» Material provided
[Start of Attachment]

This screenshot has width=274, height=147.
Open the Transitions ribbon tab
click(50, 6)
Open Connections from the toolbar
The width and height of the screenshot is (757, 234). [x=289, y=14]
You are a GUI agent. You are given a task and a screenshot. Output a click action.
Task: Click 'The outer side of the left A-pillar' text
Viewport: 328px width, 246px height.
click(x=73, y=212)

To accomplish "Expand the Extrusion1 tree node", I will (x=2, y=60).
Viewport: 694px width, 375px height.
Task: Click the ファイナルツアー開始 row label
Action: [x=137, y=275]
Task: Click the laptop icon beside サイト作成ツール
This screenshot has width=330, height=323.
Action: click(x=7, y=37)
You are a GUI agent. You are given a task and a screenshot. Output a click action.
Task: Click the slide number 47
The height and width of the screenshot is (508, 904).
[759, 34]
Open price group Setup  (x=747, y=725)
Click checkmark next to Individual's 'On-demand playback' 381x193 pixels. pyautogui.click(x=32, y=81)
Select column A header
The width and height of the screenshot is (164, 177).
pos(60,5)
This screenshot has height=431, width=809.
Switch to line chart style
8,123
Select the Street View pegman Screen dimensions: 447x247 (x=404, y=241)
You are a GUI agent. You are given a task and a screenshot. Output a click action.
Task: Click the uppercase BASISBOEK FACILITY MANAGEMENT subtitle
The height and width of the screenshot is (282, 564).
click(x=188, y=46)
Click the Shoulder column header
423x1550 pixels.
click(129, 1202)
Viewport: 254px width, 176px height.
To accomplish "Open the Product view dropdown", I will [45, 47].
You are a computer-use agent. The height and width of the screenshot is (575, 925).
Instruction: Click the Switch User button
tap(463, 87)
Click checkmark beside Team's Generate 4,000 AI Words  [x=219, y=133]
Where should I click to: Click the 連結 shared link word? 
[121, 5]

[End of Attachment]

» Problem details
Transcribe the records above exactly, but only from the line that contains "Instruction: Click the Switch User button" through their final line, inclusive.

» Solved exercise
Instruction: Click the Switch User button
tap(463, 87)
Click checkmark beside Team's Generate 4,000 AI Words  [x=219, y=133]
Where should I click to: Click the 連結 shared link word? 
[121, 5]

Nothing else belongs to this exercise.